Perry needed to know where I was at all times. If I left my home office while he was deeply sleeping, he would wake and race out the door, looking up and down the hall and running to rooms until he found me. When I let him outside to pee, he would walk a few steps, look back at the door, and, if he saw me, perhaps go ahead and finish his business or return to look at me several times before he finished. If I walked away, I would hear his heartbreaking wail.
He was on my heels or underfoot everywhere I went in the house. He zipped inside any door I entered and I learned to patiently wait for him to turn around and leave a closet before I shut the door. Which is not to suggest that I am so evolved I did not also utter a “Damn it, Perry!” when I was in a hurry.
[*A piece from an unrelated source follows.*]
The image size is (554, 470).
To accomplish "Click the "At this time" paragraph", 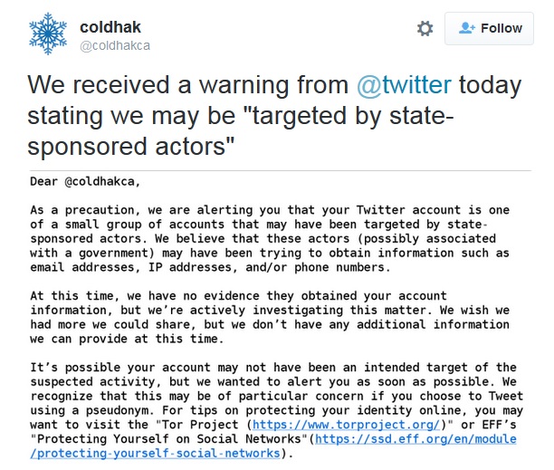I will [272, 317].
But when I did, he would look way up at me with his open face and innocent eyes, wondering why I was exasperated. My heart instantly melted. He got me every time.
Perry grew from being wary of touch to frequently seeking out back massages, ear rubs, and other affectionate touches. Anytime I was near his level for any reason, he would rub on me and solicit a much-appreciated body massage. I would have one hand untying my shoes or adjusting a washed dog blanket and the other hand full of a practically purring Perry. He became more affectionate in his own way, and even developed an awkward “kiss,” though he was never a cuddly lap dog.
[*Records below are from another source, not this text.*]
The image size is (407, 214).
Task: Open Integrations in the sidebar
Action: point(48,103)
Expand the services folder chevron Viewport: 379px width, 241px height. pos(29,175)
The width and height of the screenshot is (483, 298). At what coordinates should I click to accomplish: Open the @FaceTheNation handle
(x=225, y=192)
The other dogs appreciated it when Perry was healed enough for the toy box to reappear. It’s just over seven inches tall, but it had to be turned on its side so short stuff Mr. P could go get a toy, too. The other dogs learned to tolerate him, but none of them ever liked him. His social deficits and tendency to harass them did not help. He seemed to want to belong and would try to engage dogs in play, but he couldn’t quite get the hang of cooperation.
Of course I have a reason for referring to Perry in past tense. I was able to keep his health stable for over a year, until six weeks ago, when he had another bout of acute pancreatitis. He rallied the same day, as I’d seen him do before. That boy got up no matter what knocked him down. He was one of the toughest, most resilient little fighters I’ve been privileged to know. He once fell out of my parked truck onto a gravel drive, to my horror. He got up, shook himself off, and trotted away to follow his nose around the unfamiliar grounds.
Over a week ago, Perry climbed up beside me on the loveseat and snuggled against me. He had never done that before. Now I know it was a gift.
A few days ago Perry again had acute pancreatitis. He didn’t rally. The vet did what he could. As I carried him out the door of the clinic, talking up his ability to overcome any obstacle, something else in my mind said, “No, this is his ninth life.” Even though I knew, I stayed hopeful and stayed with him into the night. All I could do was rub his neck and tell him over and over how much I loved him as he was finally, mercifully released from his suffering.
I was going to bury him outside the back fence, at the edge of the woods, but that didn’t feel right. He belongs with us, with his family. A single white oak leaf dove down onto a spot near the center of the upward-sloping backyard. I noticed that it’s the only mostly level spot on the hill, and just about Perry-size. He would still be in the middle of everything. After I laid his body to rest, I also noticed that the spot is easily seen from the kitchen window where the dogs’ meals are made and where Perry would lean on me while I did dishes and looked out at the trees.
He is not in that body under the trees. He is in this love and this grief. He is in the softening of my heart and the increased patience he taught me. He is in the warm memories of his own softening when treated with gentleness. He is in the admiration I have for his indomitable spirit. His spirit lives.